**WHAT THE TASK REQUIRES**
Take each line of the data that contains the string "computer" and copy it.

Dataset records
========================
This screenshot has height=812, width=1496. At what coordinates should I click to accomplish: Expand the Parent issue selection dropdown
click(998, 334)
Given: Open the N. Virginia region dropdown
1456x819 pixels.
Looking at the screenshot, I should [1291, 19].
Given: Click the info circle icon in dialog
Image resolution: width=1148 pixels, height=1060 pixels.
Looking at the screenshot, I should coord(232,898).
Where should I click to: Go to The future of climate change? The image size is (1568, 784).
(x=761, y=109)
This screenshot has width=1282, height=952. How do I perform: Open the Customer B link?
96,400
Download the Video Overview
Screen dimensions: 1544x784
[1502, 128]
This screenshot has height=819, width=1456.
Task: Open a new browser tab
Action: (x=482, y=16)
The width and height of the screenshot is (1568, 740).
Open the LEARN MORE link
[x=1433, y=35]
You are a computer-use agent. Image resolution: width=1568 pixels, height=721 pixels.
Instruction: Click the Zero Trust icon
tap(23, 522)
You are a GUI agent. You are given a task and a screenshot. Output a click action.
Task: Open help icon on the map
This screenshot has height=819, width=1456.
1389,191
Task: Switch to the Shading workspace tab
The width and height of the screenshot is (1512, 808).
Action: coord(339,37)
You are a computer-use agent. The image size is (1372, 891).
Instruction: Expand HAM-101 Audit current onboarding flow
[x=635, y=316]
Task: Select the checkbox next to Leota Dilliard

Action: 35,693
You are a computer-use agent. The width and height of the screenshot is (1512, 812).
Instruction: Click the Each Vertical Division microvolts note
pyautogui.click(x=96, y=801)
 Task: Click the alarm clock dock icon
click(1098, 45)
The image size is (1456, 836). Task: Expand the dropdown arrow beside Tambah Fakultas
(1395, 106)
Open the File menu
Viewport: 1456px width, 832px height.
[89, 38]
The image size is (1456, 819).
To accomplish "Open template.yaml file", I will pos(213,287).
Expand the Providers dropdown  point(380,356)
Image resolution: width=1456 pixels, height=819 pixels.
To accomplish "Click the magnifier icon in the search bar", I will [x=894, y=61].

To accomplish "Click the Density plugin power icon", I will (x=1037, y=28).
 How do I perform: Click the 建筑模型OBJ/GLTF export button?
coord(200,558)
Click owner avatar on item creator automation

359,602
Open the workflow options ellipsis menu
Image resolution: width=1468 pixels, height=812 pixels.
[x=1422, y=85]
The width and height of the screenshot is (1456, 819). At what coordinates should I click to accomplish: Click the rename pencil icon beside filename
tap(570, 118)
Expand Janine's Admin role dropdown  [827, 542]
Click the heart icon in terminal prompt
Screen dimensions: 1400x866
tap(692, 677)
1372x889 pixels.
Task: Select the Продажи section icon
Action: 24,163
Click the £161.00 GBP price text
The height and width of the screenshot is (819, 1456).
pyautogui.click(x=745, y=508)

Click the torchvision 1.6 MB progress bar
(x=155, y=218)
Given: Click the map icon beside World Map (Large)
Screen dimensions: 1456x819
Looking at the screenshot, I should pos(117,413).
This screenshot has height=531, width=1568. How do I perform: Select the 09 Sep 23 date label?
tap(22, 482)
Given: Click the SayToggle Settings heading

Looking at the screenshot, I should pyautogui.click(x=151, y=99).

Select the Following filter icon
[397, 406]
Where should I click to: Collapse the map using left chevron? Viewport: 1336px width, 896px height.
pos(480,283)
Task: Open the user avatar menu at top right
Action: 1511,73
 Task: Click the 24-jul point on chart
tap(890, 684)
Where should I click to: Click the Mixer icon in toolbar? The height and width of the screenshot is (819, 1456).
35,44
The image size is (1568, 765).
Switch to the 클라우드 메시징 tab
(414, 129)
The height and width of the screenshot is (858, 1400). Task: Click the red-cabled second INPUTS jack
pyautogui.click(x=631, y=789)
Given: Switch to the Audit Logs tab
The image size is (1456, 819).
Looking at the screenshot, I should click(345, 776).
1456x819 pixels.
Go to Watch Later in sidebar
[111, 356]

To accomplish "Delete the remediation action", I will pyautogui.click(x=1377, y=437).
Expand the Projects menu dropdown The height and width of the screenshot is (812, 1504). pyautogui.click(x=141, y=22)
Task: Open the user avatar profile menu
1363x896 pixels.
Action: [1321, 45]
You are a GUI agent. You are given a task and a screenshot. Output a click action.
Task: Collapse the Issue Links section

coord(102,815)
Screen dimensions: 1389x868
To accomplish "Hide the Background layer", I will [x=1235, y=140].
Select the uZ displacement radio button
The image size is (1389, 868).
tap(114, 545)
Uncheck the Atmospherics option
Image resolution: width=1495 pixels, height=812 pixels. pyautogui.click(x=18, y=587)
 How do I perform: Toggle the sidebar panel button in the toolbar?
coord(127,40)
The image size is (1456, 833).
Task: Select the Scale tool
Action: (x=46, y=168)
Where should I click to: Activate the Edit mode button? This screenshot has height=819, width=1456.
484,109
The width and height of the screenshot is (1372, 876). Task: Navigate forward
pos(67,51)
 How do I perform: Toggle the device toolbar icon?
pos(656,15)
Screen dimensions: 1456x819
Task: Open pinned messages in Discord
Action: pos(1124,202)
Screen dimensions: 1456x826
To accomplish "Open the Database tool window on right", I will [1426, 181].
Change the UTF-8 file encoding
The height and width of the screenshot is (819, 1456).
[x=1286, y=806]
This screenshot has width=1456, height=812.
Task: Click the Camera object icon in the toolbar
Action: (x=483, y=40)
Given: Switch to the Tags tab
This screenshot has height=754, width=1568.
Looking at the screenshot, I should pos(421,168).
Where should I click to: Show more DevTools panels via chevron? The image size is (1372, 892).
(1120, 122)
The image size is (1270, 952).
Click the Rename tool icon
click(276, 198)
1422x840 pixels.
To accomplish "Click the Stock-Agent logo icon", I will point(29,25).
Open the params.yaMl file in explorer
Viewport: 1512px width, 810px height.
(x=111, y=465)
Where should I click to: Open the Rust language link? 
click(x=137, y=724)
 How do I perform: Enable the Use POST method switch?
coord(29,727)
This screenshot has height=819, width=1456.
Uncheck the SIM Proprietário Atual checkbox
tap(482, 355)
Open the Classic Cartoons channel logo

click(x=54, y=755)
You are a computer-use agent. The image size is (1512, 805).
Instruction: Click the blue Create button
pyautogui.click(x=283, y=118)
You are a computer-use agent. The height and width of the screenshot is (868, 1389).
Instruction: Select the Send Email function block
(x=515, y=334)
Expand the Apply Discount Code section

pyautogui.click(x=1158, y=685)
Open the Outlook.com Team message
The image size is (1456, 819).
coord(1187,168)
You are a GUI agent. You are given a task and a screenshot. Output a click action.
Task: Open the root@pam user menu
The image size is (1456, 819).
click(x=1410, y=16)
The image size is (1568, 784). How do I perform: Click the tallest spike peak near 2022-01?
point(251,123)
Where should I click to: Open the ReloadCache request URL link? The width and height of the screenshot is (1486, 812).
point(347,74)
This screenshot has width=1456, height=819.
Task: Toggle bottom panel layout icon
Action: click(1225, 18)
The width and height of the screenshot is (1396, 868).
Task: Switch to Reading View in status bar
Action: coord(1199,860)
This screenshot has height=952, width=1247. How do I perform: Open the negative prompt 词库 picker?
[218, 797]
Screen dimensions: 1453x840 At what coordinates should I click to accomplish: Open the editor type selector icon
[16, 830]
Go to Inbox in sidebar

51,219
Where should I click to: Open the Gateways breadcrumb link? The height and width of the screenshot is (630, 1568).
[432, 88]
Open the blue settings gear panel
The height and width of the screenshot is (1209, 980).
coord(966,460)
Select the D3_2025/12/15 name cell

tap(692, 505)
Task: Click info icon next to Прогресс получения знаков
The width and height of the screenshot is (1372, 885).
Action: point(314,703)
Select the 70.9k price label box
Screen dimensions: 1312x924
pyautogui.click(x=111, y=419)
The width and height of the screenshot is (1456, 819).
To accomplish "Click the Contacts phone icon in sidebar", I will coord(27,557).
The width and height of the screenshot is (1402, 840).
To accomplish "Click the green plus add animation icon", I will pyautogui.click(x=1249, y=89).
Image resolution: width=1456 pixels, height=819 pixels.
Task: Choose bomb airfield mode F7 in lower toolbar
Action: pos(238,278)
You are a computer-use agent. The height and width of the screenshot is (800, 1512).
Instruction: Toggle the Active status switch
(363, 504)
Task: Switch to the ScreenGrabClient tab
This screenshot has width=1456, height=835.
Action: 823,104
========================
**REPLY**
You are a computer-use agent. Image resolution: width=1568 pixels, height=721 pixels.
You are a computer-use agent. The image size is (1372, 891).
You are a computer-use agent. The width and height of the screenshot is (1512, 812).
You are a computer-use agent. The image size is (1512, 805).
You are a computer-use agent. The height and width of the screenshot is (868, 1389).
You are a computer-use agent. The height and width of the screenshot is (800, 1512).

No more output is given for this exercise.